- _Aim of the task_
Each record must come back unchanged in your answer, stripped of its images.

- _Extracted information_

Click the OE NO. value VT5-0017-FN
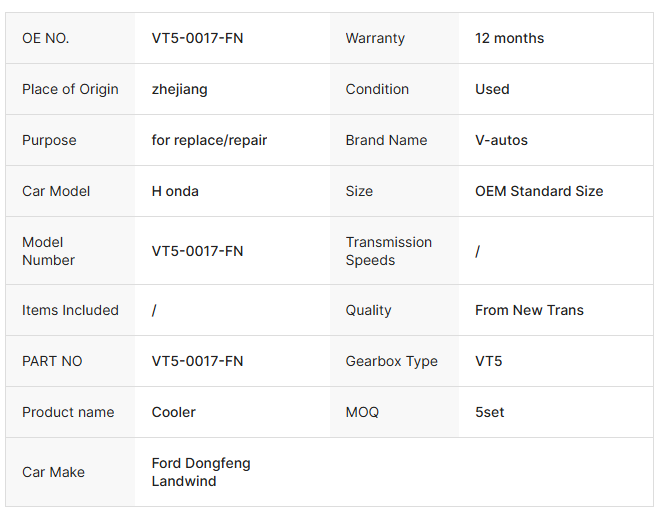point(197,38)
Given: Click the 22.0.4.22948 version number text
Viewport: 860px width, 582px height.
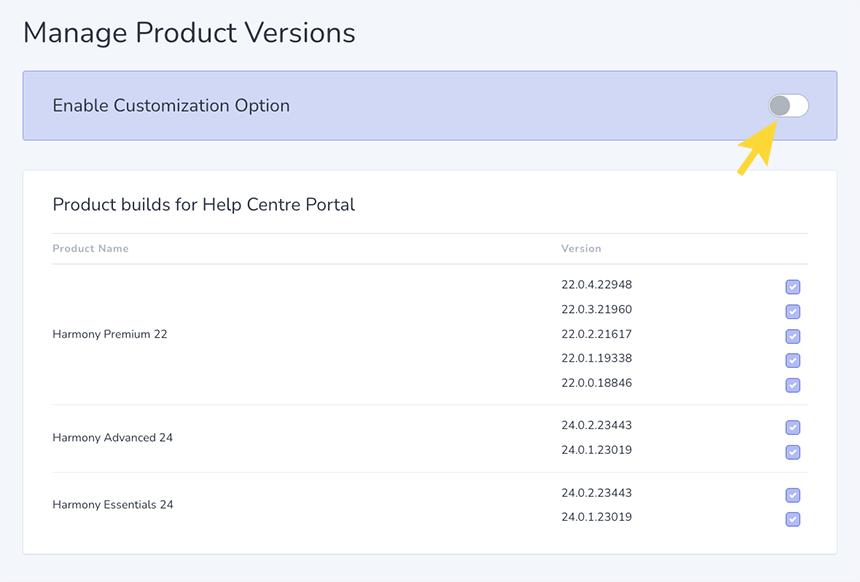Looking at the screenshot, I should click(x=597, y=285).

- _Reply_
Click the OE NO. value VT5-0017-FN
point(197,38)
Given: Click the 22.0.4.22948 version number text
Viewport: 860px width, 582px height.
Looking at the screenshot, I should click(x=597, y=285).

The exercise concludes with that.